BEGIN
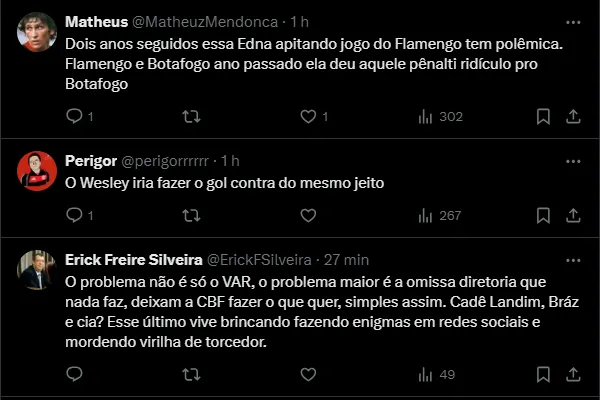Screen dimensions: 600x400
Task: Reply to Erick Freire Silveira's tweet
Action: coord(74,375)
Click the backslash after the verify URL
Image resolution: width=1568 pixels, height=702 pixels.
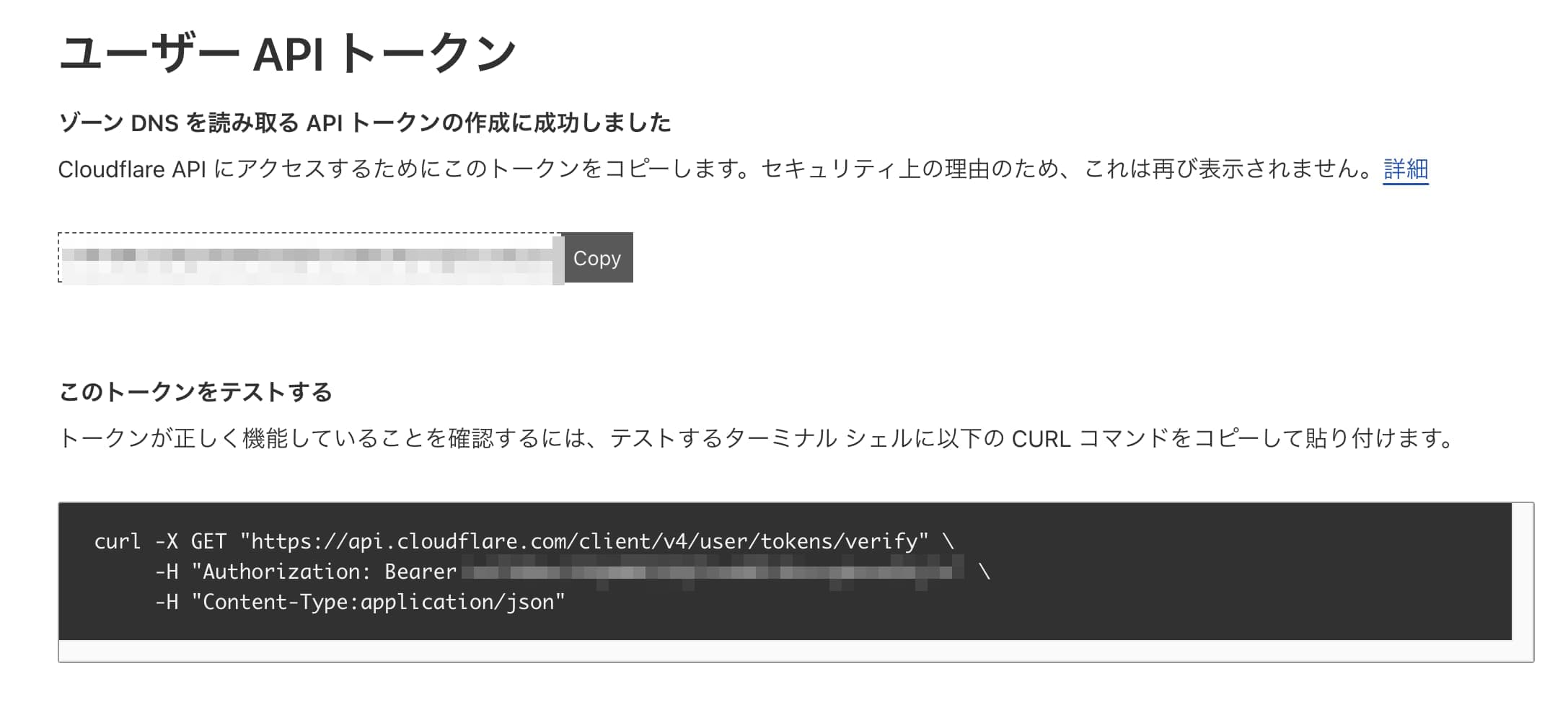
END
• **PROBLEM REQUIREMENTS**:
Above are the records. Copy exactly, and only, the lines from the line containing "Click the backslash after the verify URL" through the last one, omitting any pictures.

• **ANSWER TO THIS PROBLEM**:
Click the backslash after the verify URL
Image resolution: width=1568 pixels, height=702 pixels.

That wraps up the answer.